肝包虫症とは、エキノコックス属である条虫の幼虫がヒトに感染し、肝臓に寄生することでさまざまな症状を引き起こす寄生虫症の一種です。

条虫は、俗に「サナダムシ」といわれる、扁形動物門の条虫網に属する寄生虫の総称です。ヒトに感染すると、肝臓や肺、骨髄などに寄生しますが、もっとも多く寄生するのが肝臓です。条虫には単包条虫と多包条虫がおり、多包条虫では90%以上で肝臓への寄生がみられます。多包条虫は寒い地方に多く生息し、日本では北海道で生息が確認されています。単包条虫感染は日本では極めてまれで、大部分は多条虫感染です。

原因

条虫の卵が口から入り込むことで感染します。

多包条虫の成虫は、自然界のなかでは主にキツネや犬、幼虫は野ネズミに寄生しています。ヒトへの感染は、成虫に感染しているキツネや犬の便に含まれる虫卵を何らかの形で経口摂取することによりおこります。ただし、多包条虫がヒトに寄生しても成虫にはなりません。そのため、ヒトからヒトへの感染は成立しません。

多包条虫の卵が体内に取り込まれると、卵から孵った幼虫が腸壁に侵入し、血液やリンパ液の流れに乗って全身を移動します。そして、肝臓に定着し、長い時間をかけて嚢胞(のうほう)(袋のようになり中に液体が溜まった状態となる)を形成しながら増殖していきます。

症状

条虫の嚢胞は非常にゆっくりと成長するため、感染してから10年ほどは無症状の場合が多いです。しかし、嚢胞が大きくなると、肝臓や周りの臓器を圧迫してさまざまな症状が現れ、脾臓や肺、脳への転移も起こります。

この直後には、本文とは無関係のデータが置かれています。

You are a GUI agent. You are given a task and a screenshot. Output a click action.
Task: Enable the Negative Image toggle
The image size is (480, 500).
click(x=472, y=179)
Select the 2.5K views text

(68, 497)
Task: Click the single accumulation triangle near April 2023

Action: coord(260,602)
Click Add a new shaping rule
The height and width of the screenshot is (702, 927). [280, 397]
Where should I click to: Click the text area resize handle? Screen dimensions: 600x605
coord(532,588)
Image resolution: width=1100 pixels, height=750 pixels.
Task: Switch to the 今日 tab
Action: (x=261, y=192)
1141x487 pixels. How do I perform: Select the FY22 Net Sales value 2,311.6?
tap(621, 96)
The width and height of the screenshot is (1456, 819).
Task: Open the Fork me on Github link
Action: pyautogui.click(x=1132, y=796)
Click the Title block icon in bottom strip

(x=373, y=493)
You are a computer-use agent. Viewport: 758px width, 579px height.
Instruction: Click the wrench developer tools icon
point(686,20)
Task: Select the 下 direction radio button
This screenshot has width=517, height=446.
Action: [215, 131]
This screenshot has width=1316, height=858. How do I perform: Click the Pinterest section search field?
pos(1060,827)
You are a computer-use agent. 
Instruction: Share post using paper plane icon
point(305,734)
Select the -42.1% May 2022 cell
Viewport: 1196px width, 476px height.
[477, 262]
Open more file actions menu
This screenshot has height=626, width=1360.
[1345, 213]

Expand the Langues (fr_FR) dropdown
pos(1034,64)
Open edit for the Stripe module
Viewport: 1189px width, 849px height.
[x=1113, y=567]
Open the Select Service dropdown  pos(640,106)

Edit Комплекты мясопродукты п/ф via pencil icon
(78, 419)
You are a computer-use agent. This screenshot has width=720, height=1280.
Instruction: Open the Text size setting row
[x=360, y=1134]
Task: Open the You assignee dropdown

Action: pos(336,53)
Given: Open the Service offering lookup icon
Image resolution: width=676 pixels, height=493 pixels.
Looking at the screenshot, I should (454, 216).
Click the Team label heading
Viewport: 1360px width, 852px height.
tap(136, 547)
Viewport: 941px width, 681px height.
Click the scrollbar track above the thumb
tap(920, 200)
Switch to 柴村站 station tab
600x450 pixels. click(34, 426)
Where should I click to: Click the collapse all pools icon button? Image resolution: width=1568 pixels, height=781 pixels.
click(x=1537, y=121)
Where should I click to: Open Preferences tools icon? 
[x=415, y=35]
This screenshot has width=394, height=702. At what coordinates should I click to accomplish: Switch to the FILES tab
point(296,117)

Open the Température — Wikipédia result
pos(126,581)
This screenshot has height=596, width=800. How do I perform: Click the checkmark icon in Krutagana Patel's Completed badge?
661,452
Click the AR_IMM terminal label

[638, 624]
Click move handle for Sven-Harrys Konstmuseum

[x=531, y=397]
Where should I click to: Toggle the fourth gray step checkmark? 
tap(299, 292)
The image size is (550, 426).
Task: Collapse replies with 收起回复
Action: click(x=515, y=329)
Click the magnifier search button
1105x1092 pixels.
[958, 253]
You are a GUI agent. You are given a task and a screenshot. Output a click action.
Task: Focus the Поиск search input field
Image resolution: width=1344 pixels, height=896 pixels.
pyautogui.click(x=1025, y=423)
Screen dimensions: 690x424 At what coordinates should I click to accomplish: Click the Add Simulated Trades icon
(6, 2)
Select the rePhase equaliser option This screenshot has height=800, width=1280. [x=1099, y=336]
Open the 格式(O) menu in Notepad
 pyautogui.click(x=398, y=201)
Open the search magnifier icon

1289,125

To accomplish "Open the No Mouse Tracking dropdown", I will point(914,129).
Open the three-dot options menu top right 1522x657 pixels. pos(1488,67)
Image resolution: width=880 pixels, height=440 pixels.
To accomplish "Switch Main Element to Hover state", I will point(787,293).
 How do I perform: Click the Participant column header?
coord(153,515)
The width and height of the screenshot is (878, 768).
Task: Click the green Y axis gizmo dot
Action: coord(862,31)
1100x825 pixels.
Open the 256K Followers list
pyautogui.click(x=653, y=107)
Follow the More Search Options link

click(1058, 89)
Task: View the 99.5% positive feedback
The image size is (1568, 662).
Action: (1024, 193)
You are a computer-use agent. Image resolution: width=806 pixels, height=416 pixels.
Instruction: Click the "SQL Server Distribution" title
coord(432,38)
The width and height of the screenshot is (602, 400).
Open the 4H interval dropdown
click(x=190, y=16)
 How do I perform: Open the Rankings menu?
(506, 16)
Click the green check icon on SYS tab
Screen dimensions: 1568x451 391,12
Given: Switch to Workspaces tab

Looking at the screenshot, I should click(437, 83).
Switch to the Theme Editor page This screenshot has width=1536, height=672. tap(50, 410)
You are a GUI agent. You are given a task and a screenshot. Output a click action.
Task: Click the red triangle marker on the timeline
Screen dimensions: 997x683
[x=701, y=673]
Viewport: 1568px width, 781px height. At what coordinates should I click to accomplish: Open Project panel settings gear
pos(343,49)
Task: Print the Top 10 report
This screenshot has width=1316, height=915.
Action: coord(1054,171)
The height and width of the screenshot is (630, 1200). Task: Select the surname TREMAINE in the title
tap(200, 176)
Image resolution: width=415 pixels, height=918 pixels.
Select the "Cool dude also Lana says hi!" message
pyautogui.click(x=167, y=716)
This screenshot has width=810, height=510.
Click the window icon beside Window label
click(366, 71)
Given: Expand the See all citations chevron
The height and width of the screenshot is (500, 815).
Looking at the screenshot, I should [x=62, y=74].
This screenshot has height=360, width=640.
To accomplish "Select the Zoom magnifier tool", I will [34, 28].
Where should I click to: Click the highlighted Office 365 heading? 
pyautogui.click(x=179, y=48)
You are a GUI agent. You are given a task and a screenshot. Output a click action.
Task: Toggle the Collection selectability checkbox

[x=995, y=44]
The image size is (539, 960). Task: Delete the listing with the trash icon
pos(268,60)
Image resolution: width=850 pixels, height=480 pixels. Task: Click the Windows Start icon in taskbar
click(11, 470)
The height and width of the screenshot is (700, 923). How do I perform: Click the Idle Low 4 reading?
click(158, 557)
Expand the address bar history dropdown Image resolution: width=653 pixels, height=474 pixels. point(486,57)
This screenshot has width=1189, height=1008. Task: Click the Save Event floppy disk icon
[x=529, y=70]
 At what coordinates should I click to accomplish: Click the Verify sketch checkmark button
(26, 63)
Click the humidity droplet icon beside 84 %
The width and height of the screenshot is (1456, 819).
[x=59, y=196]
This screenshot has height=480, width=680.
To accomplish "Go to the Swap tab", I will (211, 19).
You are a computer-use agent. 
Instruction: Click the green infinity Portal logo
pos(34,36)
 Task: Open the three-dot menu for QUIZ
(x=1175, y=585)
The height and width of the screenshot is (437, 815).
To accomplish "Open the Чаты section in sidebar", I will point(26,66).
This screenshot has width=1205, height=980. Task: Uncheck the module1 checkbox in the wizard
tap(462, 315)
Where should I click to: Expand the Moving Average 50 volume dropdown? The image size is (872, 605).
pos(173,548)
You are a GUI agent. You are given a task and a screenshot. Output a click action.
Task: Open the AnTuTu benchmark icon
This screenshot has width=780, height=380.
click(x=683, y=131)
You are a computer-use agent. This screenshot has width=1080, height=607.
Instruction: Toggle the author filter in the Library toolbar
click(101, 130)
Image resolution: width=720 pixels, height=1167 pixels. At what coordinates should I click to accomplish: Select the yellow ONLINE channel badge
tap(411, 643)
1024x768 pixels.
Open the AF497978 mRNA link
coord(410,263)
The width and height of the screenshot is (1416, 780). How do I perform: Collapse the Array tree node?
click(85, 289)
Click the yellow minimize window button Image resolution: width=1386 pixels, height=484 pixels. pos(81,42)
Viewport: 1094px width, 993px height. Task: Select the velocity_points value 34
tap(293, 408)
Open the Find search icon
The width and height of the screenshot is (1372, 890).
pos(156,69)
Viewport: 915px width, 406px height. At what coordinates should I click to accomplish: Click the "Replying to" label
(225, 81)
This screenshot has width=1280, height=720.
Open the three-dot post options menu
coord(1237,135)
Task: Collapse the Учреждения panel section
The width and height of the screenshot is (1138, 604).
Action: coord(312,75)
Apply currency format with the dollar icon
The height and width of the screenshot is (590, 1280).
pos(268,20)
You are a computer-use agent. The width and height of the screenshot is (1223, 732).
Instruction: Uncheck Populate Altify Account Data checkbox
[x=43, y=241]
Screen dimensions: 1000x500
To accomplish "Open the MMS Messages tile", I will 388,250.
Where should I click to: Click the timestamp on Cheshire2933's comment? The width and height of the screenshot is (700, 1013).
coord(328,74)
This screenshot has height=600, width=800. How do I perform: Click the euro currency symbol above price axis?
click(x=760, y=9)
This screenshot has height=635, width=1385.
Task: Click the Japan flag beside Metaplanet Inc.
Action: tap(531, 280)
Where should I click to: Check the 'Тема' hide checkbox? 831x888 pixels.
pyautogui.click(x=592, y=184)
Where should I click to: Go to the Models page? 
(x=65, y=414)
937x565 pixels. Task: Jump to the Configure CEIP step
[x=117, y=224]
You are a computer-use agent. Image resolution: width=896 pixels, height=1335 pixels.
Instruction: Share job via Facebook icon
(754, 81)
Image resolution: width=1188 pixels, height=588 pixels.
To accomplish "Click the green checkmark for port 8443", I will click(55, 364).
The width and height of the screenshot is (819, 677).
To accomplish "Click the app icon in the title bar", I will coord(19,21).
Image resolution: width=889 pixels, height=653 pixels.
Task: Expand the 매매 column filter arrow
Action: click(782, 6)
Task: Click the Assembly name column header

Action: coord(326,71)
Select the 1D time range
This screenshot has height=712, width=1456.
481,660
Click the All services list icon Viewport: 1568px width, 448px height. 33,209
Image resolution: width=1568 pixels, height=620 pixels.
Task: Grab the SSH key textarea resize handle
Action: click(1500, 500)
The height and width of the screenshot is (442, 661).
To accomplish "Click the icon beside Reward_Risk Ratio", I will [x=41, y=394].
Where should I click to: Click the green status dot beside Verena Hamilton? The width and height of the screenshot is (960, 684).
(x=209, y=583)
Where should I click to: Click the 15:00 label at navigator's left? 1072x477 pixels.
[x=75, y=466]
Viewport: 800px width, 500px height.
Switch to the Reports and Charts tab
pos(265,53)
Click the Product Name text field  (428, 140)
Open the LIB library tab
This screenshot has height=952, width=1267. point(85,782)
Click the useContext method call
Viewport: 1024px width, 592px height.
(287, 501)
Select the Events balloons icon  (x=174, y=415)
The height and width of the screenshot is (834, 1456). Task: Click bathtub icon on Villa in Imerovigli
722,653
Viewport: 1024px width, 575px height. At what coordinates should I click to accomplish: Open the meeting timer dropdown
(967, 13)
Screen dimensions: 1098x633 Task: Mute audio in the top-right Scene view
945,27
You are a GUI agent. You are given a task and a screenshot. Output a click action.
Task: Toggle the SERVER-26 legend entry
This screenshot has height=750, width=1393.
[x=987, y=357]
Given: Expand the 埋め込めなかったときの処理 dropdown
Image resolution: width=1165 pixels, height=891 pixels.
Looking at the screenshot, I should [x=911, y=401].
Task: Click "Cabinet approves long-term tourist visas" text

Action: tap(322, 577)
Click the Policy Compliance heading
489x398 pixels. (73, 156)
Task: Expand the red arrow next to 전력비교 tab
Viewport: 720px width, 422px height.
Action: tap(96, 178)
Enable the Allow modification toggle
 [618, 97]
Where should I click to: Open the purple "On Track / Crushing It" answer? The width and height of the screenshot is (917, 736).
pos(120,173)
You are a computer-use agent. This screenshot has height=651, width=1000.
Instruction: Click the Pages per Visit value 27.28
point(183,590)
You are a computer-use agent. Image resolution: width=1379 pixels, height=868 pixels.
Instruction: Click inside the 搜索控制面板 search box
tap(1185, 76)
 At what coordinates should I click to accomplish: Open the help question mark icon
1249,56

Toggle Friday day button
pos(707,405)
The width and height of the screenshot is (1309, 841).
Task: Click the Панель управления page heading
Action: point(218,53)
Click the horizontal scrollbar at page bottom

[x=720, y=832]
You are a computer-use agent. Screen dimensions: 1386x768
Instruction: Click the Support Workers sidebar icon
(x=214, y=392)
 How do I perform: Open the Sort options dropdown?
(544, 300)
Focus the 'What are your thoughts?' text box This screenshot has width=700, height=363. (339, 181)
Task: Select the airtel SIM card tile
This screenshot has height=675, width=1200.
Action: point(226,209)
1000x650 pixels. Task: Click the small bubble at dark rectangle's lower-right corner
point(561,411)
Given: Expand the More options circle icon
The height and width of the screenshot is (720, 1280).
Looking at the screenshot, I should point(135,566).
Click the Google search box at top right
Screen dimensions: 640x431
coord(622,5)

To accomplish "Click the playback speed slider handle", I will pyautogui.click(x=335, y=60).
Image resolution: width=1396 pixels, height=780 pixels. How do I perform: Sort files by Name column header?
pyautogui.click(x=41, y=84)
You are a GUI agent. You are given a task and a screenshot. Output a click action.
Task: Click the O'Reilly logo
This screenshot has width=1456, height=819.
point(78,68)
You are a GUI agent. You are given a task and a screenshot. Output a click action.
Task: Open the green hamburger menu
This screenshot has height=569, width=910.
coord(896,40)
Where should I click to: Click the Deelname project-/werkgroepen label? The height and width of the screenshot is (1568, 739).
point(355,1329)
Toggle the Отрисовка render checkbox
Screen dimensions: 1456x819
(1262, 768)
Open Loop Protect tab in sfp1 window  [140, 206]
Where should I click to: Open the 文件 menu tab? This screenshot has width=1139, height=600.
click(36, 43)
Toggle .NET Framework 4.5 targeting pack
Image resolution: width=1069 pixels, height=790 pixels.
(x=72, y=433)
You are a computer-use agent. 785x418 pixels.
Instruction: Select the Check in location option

嚢胞が大きくなると右上腹部に痛みを伴うしこりとして触れるようになります。また、肝臓が大きくなるため、腹部膨満感や上腹部の牽引痛(けんいんつう)を感じる場合もあります。

嚢胞がさらに大きくなり、胆管を圧迫すると胆石症に似た症状が現れ、胆管閉塞による黄疸(おうだん)(肝臓や血液の異常で皮膚や粘膜が黄色くなること)が生じます。肝不全の状態になると腹水や易出血性などの症状も現れます。脳転移をきたすと、意識障害やけいれんなどが生じます。

また、嚢胞の破裂などで中身の包虫液が漏れ出ると発熱や掻痒感(そうようかん)(皮膚をかきたくなるような感覚、かゆみ)、蕁麻疹(じんましん)などのアレルギー症状が現れ、一度に大量の包虫液が放出するとアナフィラキシーを生じることもあります。

検査・診断

腹部超音波検査やレントゲン、CT撮影などの画像検査、血清検査が主な検査方法です。確定診断は、肝生検や手術で摘出した病変から条虫を検出することによりおこなわれます。

画像検査

感染してから長期間、無症状なので健診などで偶然発見されることもあります。腹部レントゲン写真では、肝臓部位に石灰化がみられることが多いです。しかし、レントゲン写真だけでは見逃されることもあり、超音波検査やCT検査で嚢胞を確認する必要があります。

肝包虫症の特徴的な所見は、大きな嚢胞の内部に娘嚢胞が存在していることです。これは、肝がん肝膿瘍血管腫と鑑別する際に重要な所見です。この所見は超音波検査やCT検査で観察することができます。

血清検査

ELISA法とウエスタンブロット法の2種類があります。肝包虫症の流行地では、集団検診で血清検査が行われることもあります。

治療

外科的に嚢胞を摘出する方法が一般的です。術後には包虫駆除剤を内服し、再発の有無を画像検査などで注意深く観察する必要があります。進行した状態で発見され嚢胞をすべて摘出できない場合には、包虫駆除剤を内服し、経過を観察する方法がとられます。

また、嚢胞の形状によっては包虫液を細径のカテーテルを使用し経皮的に吸入し、包虫駆除剤を注入および再吸入するPAIRと呼ばれる治療がおこなわれることがあります。